Football Honesty Not Always The Best Policy

Date published: Tuesday 20th January 2015 8:40

Football Honesty Not Always The Best Policy

Harry Kane said an interesting thing last week. In an interview with the Daily Telegraph, which largely only served to emphasise what a wonderfully likeable player and man Kane is, with the sheer enthusiasm at being the centre-forward for his home team shining through, he said this:
“(Jermain) Defoe told me once ‘if I miss a chance then the odds are now in my favour to score the next one because the chances of missing two in a row are less than missing one’. And that’s what I try and take. If I miss, then the next one is more in my favour to score. It’s about little things like that.”
Now of course we could talk for a long time about exactly how big a slice of nonsense this is. How Defoe perhaps isn’t exactly a student of mathematics and probability. How, following this logic, Kane should get the ball from kick off and hoof the thing miles over the bar, because this would apparently improve his chances of scoring later in the game. And how Kane might well have got a membership card through the post from some opportunistic casino owners licking their lips at a potential mark.
Logically, Kane’s credo is of course bullshit of the first order, but the point is that it doesn’t matter even the tiniest little jot whether, to us lot, the snarks of the internet, think it’s a nonsense. The idea is not true, but it serves a purpose, and therefore its veracity or otherwise is irrelevant.
Most of football, and indeed sport, is a game played in the head, an established concept that you all know, so we need not go into it too much here. Unless they have an absolutely airtight iron will and confidence that cannot be broken, footballers therefore have to ensure they go into every game with the requisite amount of self-belief to do their job in front of 40,000 or so people.
This can be done through assorted methods, perhaps from the support of the crowd, encouragement from teammates, a pep-talk by their manager, maybe from a particularly sweetly-struck shot or pass, or even just from a good performance in training one day. Another method is to basically trick themselves into confidence, to use something to push away any doubts they might have and ensure they go into every game with as few mental demons nagging away at them.
That’s basically what Defoe and Kane are doing here. If a striker, no matter their reputation or track record, fluffs an easy chance early on in the game, then it will inevitably have an impact on their confidence, and that might be a problem the next time they are in front of goal. Defoe’s illogical theory simply tries to eliminate or at least minimise those doubts. It’s turning what could be a negative into a positive.
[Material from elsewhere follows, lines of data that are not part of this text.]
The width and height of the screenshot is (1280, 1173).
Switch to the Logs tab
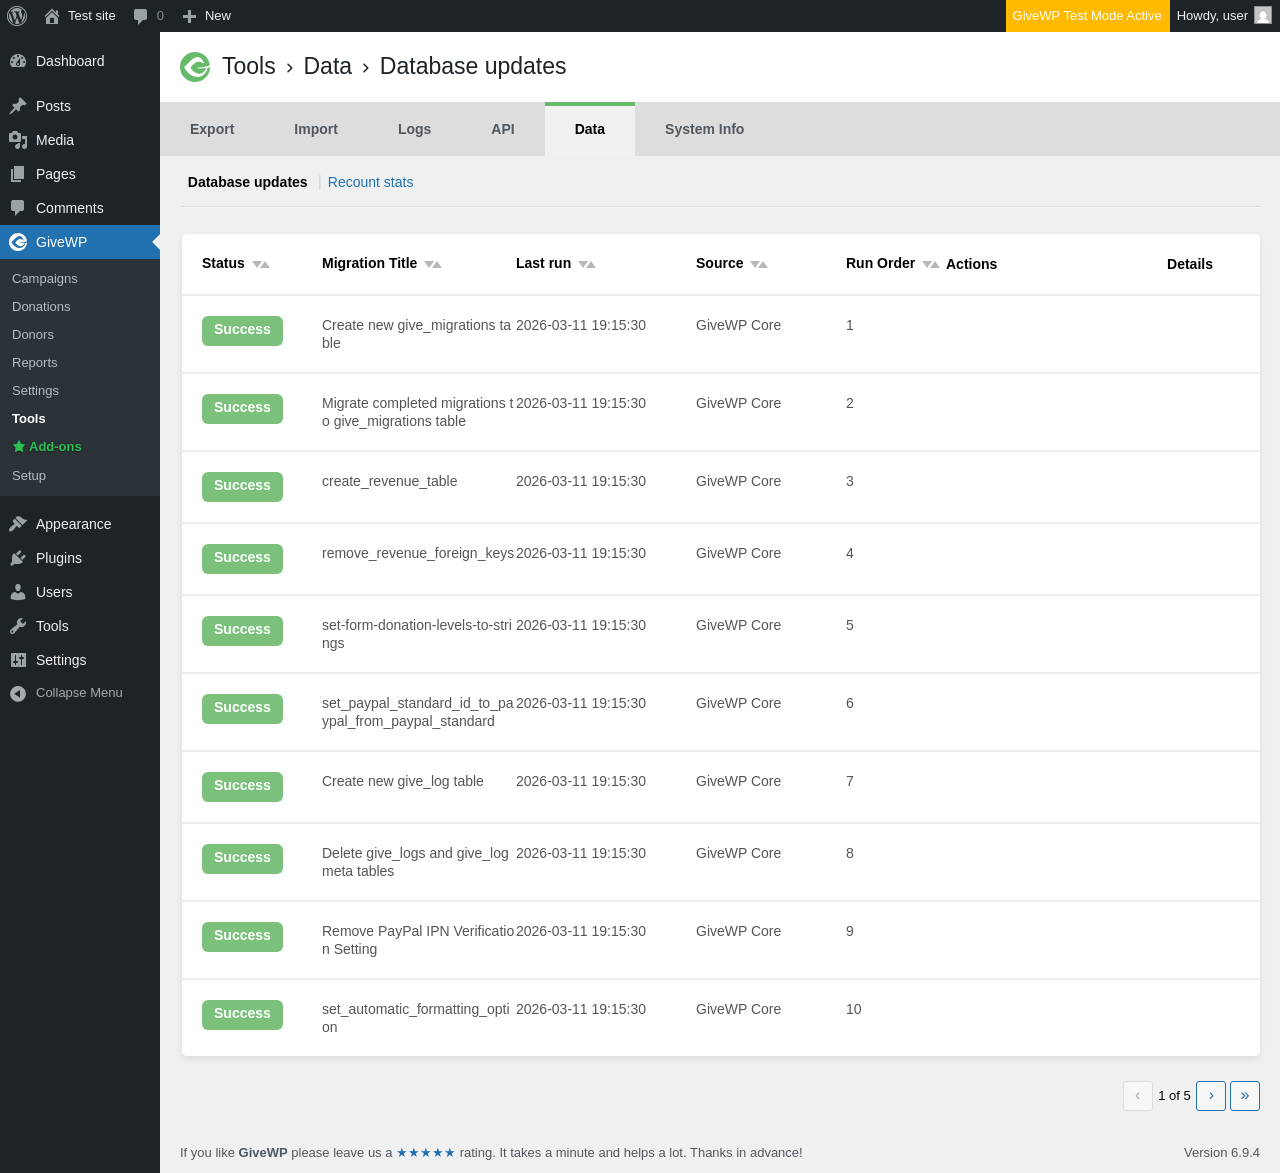tap(414, 129)
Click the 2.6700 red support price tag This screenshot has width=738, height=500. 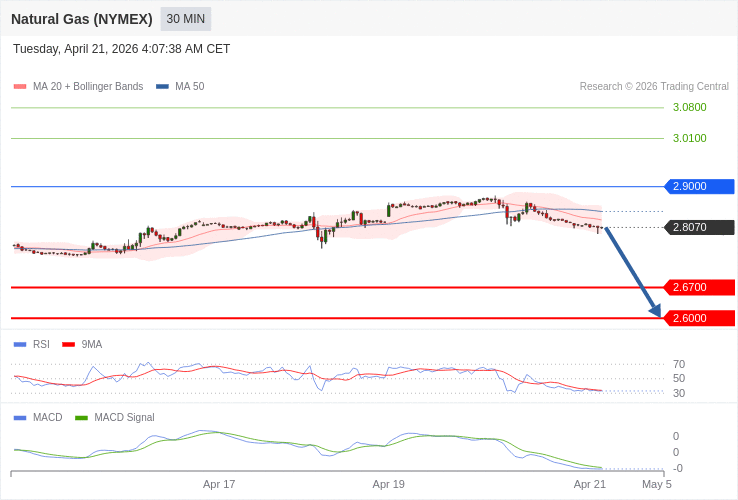[x=698, y=287]
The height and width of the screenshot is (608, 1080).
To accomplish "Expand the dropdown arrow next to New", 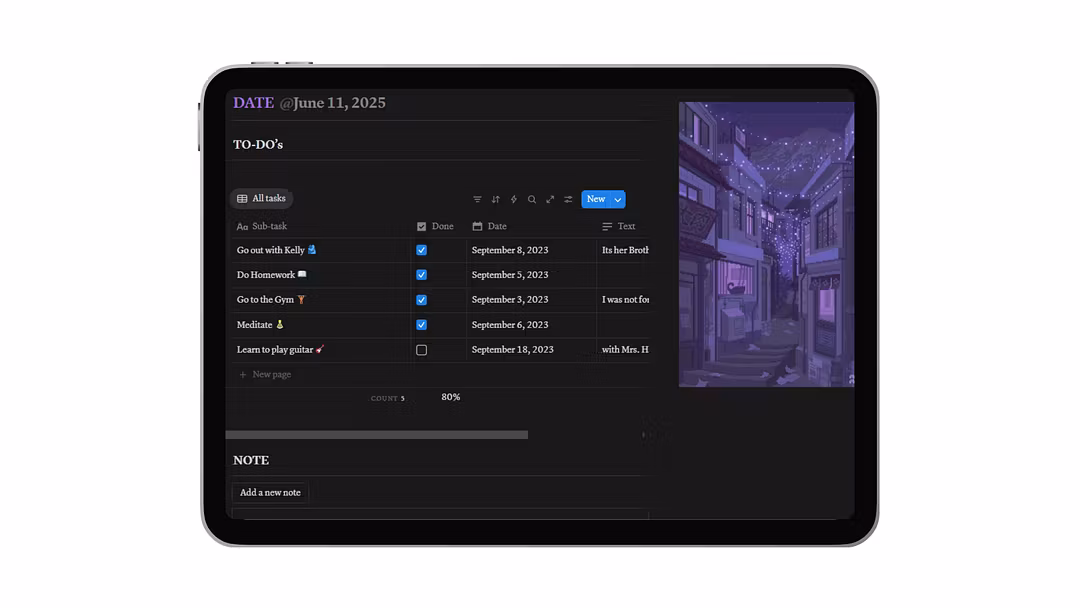I will pos(618,199).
It makes no sense to you or I, but it might do to the only person it’s relevant to.
It might seem a very obvious thing to say, but the psychology ?of those inside the game is completely different to the rest of us. Footballers care about, and react to, very different things. Sometimes, they could respond to outright lies.
This sort of thing happens all the time in football, too. Jose Mourinho would always make a point of altering his choice of the world’s finest player, depending on which club he was in charge of. First it was Frank Lampard, then Zlatan Ibrahimovic, then Cristiano Ronaldo, and now he talks up Eden Hazard. Lampard told the story of how he expressed that view back in 2009:
“I have never had a manager who, while I’m standing in the shower cleaning my balls, tells me I’m the best player in the world. He did that. I’ll never forget it. So casual. “You’re the best player in the world, but you need to win titles”. From that moment the extra confidence was in me. Not that I thought I was the best player in the world, but the manager who had just won the Champions League thought it. So I went out a different player.”
You might call it basic man-management, you might call it ego-stroking, you might call it plain old lying, but the point is that it doesn’t really make the least bit of difference what you call it, because it only matters to the players on the pitch. This column touched on a similar subject a few weeks ago, and the same thing applies here.
To play armchair psychologist for a short while, most performers are made of a heady mixture of external confidence and fragile egos – actors, musicians, comedians (especially comedians), and of course footballers. The trick is to make sure there’s enough confidence to counteract the fragility of the ego.
And to do that…well, whatever works, no matter how nonsensical it actually is. Where football is concerned, honesty is not always the best policy.